EXERCISE INPUTS:
■ ■ ■ ■

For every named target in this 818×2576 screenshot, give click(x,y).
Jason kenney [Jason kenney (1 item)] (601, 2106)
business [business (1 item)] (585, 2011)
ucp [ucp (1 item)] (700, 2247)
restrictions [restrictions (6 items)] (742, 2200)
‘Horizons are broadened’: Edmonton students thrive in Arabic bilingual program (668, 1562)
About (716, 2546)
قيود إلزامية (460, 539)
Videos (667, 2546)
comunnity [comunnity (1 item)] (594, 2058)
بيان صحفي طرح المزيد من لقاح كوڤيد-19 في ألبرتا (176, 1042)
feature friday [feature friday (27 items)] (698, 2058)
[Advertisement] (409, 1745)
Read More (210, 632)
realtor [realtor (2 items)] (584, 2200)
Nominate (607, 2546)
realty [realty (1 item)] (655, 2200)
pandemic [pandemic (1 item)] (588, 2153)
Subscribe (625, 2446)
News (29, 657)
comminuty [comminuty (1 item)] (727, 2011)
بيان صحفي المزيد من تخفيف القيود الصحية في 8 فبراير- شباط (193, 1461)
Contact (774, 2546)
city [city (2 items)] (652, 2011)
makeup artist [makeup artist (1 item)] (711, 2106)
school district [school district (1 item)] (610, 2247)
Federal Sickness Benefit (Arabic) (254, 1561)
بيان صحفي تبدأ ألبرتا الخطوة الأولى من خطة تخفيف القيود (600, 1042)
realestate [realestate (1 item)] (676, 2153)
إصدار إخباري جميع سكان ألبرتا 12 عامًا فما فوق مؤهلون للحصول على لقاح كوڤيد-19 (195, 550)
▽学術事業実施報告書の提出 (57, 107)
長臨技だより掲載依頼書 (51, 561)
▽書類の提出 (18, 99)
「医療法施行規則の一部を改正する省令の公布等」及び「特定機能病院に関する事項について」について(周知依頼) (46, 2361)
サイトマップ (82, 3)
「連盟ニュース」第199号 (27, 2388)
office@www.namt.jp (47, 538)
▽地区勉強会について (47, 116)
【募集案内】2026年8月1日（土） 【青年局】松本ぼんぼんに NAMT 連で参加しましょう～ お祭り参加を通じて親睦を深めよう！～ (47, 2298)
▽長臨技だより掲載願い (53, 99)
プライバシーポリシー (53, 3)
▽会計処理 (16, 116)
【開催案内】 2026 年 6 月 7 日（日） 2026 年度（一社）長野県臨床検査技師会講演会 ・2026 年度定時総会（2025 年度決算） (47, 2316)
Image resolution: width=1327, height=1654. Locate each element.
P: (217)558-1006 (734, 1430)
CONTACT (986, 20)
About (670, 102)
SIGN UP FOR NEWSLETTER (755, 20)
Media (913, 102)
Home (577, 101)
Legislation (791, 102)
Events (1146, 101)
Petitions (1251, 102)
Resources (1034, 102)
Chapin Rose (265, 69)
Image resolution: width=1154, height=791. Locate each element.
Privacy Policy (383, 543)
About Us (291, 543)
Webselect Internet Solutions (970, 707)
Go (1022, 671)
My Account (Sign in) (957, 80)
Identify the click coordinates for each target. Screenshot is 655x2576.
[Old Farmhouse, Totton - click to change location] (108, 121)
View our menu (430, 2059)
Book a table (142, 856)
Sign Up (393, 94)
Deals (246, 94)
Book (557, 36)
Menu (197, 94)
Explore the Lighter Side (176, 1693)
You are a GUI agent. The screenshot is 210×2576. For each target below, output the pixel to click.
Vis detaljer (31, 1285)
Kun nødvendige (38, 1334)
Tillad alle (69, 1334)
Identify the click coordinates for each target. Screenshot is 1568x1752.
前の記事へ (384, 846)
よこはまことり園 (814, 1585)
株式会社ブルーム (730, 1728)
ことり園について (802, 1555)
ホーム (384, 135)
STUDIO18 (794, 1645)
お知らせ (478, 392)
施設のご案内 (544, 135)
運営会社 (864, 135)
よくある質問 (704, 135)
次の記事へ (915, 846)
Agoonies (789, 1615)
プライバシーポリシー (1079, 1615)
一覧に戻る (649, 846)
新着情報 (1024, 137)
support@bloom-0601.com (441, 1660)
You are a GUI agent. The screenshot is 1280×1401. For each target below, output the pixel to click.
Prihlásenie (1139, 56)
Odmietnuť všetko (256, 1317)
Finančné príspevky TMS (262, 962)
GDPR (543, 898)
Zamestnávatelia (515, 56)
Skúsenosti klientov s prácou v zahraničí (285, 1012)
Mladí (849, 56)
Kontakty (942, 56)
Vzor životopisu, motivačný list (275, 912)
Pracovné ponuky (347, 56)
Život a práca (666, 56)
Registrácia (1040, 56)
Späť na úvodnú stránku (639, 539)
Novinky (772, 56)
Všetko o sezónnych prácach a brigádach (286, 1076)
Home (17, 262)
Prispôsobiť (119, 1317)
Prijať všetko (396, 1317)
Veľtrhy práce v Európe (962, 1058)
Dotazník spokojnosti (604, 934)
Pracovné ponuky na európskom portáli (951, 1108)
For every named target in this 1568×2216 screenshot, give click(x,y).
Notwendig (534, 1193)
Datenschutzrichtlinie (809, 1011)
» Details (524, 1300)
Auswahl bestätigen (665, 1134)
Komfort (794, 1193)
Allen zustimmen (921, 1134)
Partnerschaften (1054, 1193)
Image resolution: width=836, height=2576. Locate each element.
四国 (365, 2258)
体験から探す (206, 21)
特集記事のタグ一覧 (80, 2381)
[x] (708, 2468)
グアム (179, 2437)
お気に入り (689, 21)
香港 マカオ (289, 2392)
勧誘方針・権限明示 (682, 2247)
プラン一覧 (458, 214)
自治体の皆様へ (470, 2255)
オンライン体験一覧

■ ■ ■ ■

SHORT TASK:
Rewrite all of the records above, substituting "tap(x,y)" for each occurrence of "click(x,y)" and leaving everything else unchanged.

EXERCISE RESPONSE:
For every named target in this 818×2576 screenshot, give tap(x,y).
Jason kenney [Jason kenney (1 item)] (601, 2106)
business [business (1 item)] (585, 2011)
ucp [ucp (1 item)] (700, 2247)
restrictions [restrictions (6 items)] (742, 2200)
‘Horizons are broadened’: Edmonton students thrive in Arabic bilingual program (668, 1562)
About (716, 2546)
قيود إلزامية (460, 539)
Videos (667, 2546)
comunnity [comunnity (1 item)] (594, 2058)
بيان صحفي طرح المزيد من لقاح كوڤيد-19 في ألبرتا (176, 1042)
feature friday [feature friday (27 items)] (698, 2058)
[Advertisement] (409, 1745)
Read More (210, 632)
realtor [realtor (2 items)] (584, 2200)
Nominate (607, 2546)
realty [realty (1 item)] (655, 2200)
pandemic [pandemic (1 item)] (588, 2153)
Subscribe (625, 2446)
News (29, 657)
comminuty [comminuty (1 item)] (727, 2011)
بيان صحفي المزيد من تخفيف القيود الصحية في 8 فبراير- شباط (193, 1461)
Contact (774, 2546)
city [city (2 items)] (652, 2011)
makeup artist [makeup artist (1 item)] (711, 2106)
school district [school district (1 item)] (610, 2247)
Federal Sickness Benefit (Arabic) (254, 1561)
بيان صحفي تبدأ ألبرتا الخطوة الأولى من خطة تخفيف القيود (600, 1042)
realestate [realestate (1 item)] (676, 2153)
إصدار إخباري جميع سكان ألبرتا 12 عامًا فما فوق مؤهلون للحصول على لقاح كوڤيد-19 (195, 550)
▽学術事業実施報告書の提出 (57, 107)
長臨技だより掲載依頼書 (51, 561)
▽書類の提出 (18, 99)
「医療法施行規則の一部を改正する省令の公布等」及び「特定機能病院に関する事項について」について(周知依頼) (46, 2361)
サイトマップ (82, 3)
「連盟ニュース」第199号 (27, 2388)
office@www.namt.jp (47, 538)
▽地区勉強会について (47, 116)
【募集案内】2026年8月1日（土） 【青年局】松本ぼんぼんに NAMT 連で参加しましょう～ お祭り参加を通じて親睦を深めよう！～ (47, 2298)
▽長臨技だより掲載願い (53, 99)
プライバシーポリシー (53, 3)
▽会計処理 (16, 116)
【開催案内】 2026 年 6 月 7 日（日） 2026 年度（一社）長野県臨床検査技師会講演会 ・2026 年度定時総会（2025 年度決算） (47, 2316)
Image resolution: width=1327, height=1654. Locate each element.
P: (217)558-1006 (734, 1430)
CONTACT (986, 20)
About (670, 102)
SIGN UP FOR NEWSLETTER (755, 20)
Media (913, 102)
Home (577, 101)
Legislation (791, 102)
Events (1146, 101)
Petitions (1251, 102)
Resources (1034, 102)
Chapin Rose (265, 69)
Image resolution: width=1154, height=791. Locate each element.
Privacy Policy (383, 543)
About Us (291, 543)
Webselect Internet Solutions (970, 707)
Go (1022, 671)
My Account (Sign in) (957, 80)
Identify the click coordinates for each target. Screenshot is 655x2576.
[Old Farmhouse, Totton - click to change location] (108, 121)
View our menu (430, 2059)
Book a table (142, 856)
Sign Up (393, 94)
Deals (246, 94)
Book (557, 36)
Menu (197, 94)
Explore the Lighter Side (176, 1693)
You are a GUI agent. The screenshot is 210×2576. For each target below, output the pixel to click.
Vis detaljer (31, 1285)
Kun nødvendige (38, 1334)
Tillad alle (69, 1334)
Identify the click coordinates for each target. Screenshot is 1568x1752.
前の記事へ (384, 846)
よこはまことり園 (814, 1585)
株式会社ブルーム (730, 1728)
ことり園について (802, 1555)
ホーム (384, 135)
STUDIO18 (794, 1645)
お知らせ (478, 392)
施設のご案内 (544, 135)
運営会社 (864, 135)
よくある質問 (704, 135)
次の記事へ (915, 846)
Agoonies (789, 1615)
プライバシーポリシー (1079, 1615)
一覧に戻る (649, 846)
新着情報 (1024, 137)
support@bloom-0601.com (441, 1660)
You are a GUI agent. The screenshot is 1280×1401. For each target below, output the pixel to click.
Prihlásenie (1139, 56)
Odmietnuť všetko (256, 1317)
Finančné príspevky TMS (262, 962)
GDPR (543, 898)
Zamestnávatelia (515, 56)
Skúsenosti klientov s prácou v zahraničí (285, 1012)
Mladí (849, 56)
Kontakty (942, 56)
Vzor životopisu, motivačný list (275, 912)
Pracovné ponuky (347, 56)
Život a práca (666, 56)
Registrácia (1040, 56)
Späť na úvodnú stránku (639, 539)
Novinky (772, 56)
Všetko o sezónnych prácach a brigádach (286, 1076)
Home (17, 262)
Prispôsobiť (119, 1317)
Prijať všetko (396, 1317)
Veľtrhy práce v Európe (962, 1058)
Dotazník spokojnosti (604, 934)
Pracovné ponuky na európskom portáli (951, 1108)
For every named target in this 1568×2216 screenshot, give tap(x,y).
Notwendig (534, 1193)
Datenschutzrichtlinie (809, 1011)
» Details (524, 1300)
Auswahl bestätigen (665, 1134)
Komfort (794, 1193)
Allen zustimmen (921, 1134)
Partnerschaften (1054, 1193)
Image resolution: width=836, height=2576. Locate each element.
四国 (365, 2258)
体験から探す (206, 21)
特集記事のタグ一覧 (80, 2381)
[x] (708, 2468)
グアム (179, 2437)
お気に入り (689, 21)
香港 マカオ (289, 2392)
勧誘方針・権限明示 (682, 2247)
プラン一覧 (458, 214)
自治体の皆様へ (470, 2255)
オンライン体験一覧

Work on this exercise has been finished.